されど喧騒より孤立せし砂漠という名の内海にて、バーチメントの色帯びし魚が一匹迷わん。
魚——いや、男の名をガイザー。
背丈は百にも及ばぬ短躯ながら、上肢を重く鋭利な得物に身を包み、
手甲を手にした戦士の端くれ。
不毛の大地たる西方の地より、海を超えて遥々他の陸地へ旅する者。
魚は海上に差し込む光を標とし、ただ泳ぐ。
その光は、序幕を告げる暁光か、闇に留まる不動の星か。それとも——–
✳︎ ✳︎ ✳︎ ✳︎ ✳︎
——–いつになれば、ここから抜け出せるんだ。
数えようとは思わないが、俺がそう考えたのは、この数時間で何回目だろうか。
幾ら年中猛暑の土地生まれでも、水も休憩も無しに歩き続けるのは流石に耐えがたい。
歩きながら、そう思う。
この異邦の地……水の大陸のとある国の広場にて小休止していた所。広場の中央に位置する清麗な水が湧き出る立派な噴水と、その周りを無邪気に戯れる子供達に気を取られていたら、名前は忘れたが、飛行していた黒い小さな竜にカバンを盗まれた。

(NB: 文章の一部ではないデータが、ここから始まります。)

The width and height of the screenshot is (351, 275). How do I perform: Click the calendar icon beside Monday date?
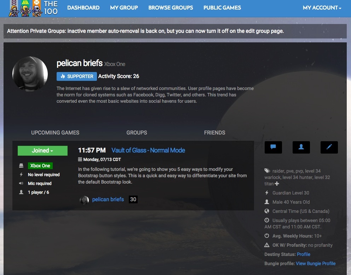pos(80,160)
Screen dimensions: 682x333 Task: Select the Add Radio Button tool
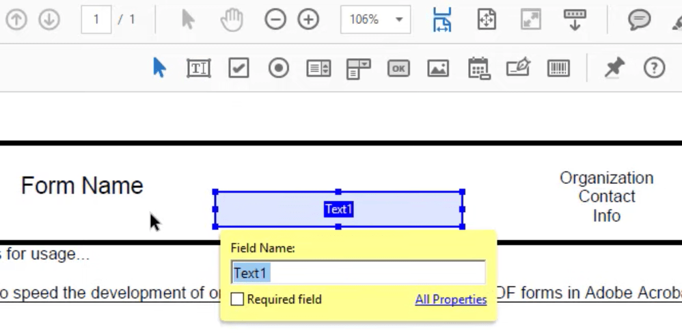(278, 68)
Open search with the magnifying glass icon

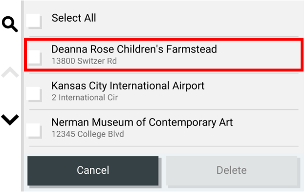point(10,24)
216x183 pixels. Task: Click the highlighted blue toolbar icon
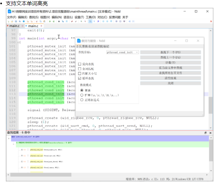click(x=91, y=21)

必死で子竜を追いかけたのも空しく、結局追いつけずに帰路につこうと踵を返せば、そこは砂の大地だった。がむしゃらに四方八方を走り続けたものだから、街が何処かもわからない。
故郷の者から譲り受けた方位磁針も、地図も食料も金も、あのカバンに入っている。ハッキリとした目的地もまだ決めておらず、しかし当てがなくとも、街かどこかに辿り着くと信じて砂漠を進む他なかった。
一言で言えば、砂漠で一人遭難した。
(そもそも、北に位置する水の大陸に、なぜ『砂縛』と似た砂漠が存在するんだ……)
視線を空に向け、憤みを込めた瞳で仰ぎ見る。
覆う雲一つなく、何処までも澄んだ蒼穿が広がり、燦々と陽降り注ぐ太陽。
次に視線を下に移せば、見渡す限りの砂地が満遍なく行き渡り、故郷の風景が脳裏によぎる。

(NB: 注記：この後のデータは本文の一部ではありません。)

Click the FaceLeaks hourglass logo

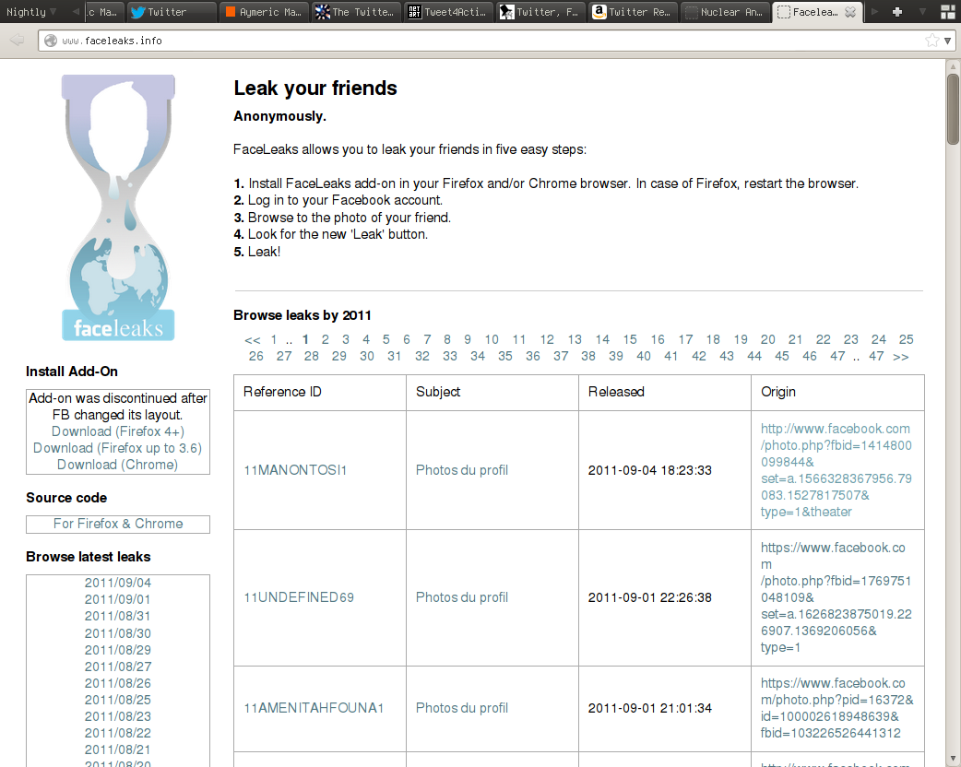(118, 208)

砂、砂、砂。どの方角を見ても砂の地平線が続くばかりで、鼠や蠍の1匹すら出会わない。
(陽の位置も下がってきてる、早くどこかに……)
相も変わらぬ陽光。喉を焼く大気は着実に体力を奪い、汗は伝い落ちる前に蒸発する。
大陸全土が細密に記された地図に目を通してはいたが、地図が古すぎたのか、砂漠については一切記されておらず、現存しない国も幾つか記されてた。なので次の街が存在するのかも怪しい。無いまま旅するよりマシではあったが。
…など、気を紛らわそうと関係のないことを冷静に考えていると、ふと立ち止まる。
「………?」
——–アレは、なんだ?
脱水症状が見せる幻覚か蜃気楼か、陽炎に揺らめく地平線の彼方に、朧げな黒い点がうっすら見える。目を凝らし、それを視る。
人でないのは明らかだ。しかし動物や昆虫の類でもない。点は徐々に近づいていき、点がはっきりと見える頃には、生体としては異質な姿であると視認した。
全身が黒で覆い尽くされ、翼もないのに宙に浮く球体。肉食獣の牙と同化したような尖った口、明らかに緑色の口内。牙に似た口がボールにある…と言えば伝わるだろうか。
その球体は段々と迫り行き、自身の顔と変わらない大きさだと認識できる距離まで接近した。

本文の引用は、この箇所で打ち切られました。